— Data in this exercise —
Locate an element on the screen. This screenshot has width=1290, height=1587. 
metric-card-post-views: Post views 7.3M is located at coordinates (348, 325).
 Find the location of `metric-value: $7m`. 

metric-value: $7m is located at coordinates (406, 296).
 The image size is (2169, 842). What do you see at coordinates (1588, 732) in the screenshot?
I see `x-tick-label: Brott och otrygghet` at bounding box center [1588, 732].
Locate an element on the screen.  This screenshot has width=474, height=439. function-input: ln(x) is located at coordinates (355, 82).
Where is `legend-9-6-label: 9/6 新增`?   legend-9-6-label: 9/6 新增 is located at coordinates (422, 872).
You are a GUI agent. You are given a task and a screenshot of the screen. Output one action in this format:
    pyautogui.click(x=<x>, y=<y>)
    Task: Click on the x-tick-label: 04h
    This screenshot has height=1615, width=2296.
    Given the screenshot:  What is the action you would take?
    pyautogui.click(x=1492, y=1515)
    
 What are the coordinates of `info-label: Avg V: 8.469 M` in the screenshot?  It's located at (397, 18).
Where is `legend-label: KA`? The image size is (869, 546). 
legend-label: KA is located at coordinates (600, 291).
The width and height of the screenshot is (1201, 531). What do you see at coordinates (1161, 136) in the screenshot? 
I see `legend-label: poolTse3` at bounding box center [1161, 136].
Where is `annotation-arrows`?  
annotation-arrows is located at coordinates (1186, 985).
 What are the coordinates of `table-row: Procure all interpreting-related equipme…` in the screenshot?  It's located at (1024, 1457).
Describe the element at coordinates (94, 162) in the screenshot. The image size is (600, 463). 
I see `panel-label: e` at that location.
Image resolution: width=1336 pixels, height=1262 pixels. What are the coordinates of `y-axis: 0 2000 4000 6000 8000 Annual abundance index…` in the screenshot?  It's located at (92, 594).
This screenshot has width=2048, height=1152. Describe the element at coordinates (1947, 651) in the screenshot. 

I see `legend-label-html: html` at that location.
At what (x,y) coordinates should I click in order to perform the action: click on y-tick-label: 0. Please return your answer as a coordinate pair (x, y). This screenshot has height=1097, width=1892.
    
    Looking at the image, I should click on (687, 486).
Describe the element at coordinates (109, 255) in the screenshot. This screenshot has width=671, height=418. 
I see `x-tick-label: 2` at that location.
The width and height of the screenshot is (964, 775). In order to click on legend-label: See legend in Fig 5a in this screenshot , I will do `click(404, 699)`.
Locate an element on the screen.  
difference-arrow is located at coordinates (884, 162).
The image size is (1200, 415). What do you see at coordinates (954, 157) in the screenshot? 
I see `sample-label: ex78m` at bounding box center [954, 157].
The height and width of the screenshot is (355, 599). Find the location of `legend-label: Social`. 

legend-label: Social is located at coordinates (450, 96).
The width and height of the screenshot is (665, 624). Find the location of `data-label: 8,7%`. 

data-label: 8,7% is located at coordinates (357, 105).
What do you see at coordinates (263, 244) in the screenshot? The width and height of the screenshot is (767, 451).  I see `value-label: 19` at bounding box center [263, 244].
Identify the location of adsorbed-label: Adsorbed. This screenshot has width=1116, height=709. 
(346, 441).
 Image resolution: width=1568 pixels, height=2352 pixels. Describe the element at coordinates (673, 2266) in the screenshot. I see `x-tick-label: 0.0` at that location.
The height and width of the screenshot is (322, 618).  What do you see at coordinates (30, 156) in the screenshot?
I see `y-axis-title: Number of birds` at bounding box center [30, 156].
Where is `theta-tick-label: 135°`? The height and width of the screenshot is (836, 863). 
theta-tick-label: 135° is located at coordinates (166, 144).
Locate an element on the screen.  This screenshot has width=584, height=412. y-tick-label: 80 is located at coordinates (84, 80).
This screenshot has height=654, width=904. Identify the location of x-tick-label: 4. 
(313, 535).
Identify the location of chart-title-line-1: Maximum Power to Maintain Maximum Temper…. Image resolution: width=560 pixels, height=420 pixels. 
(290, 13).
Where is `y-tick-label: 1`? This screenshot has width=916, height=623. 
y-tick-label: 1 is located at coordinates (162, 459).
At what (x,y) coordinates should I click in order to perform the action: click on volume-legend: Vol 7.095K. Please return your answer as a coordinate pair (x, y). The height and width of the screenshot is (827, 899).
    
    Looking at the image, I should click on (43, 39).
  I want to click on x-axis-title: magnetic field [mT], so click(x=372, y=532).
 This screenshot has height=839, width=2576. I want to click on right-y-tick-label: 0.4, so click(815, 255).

— What is being asked —
Collect every line from the entries above that contains the word "center".

— Response to the exercise —
I see `x-tick-label: Brott och otrygghet` at bounding box center [1588, 732].
I see `legend-label: poolTse3` at bounding box center [1161, 136].
I see `sample-label: ex78m` at bounding box center [954, 157].
What do you see at coordinates (263, 244) in the screenshot? The width and height of the screenshot is (767, 451).  I see `value-label: 19` at bounding box center [263, 244].
I see `y-axis-title: Number of birds` at bounding box center [30, 156].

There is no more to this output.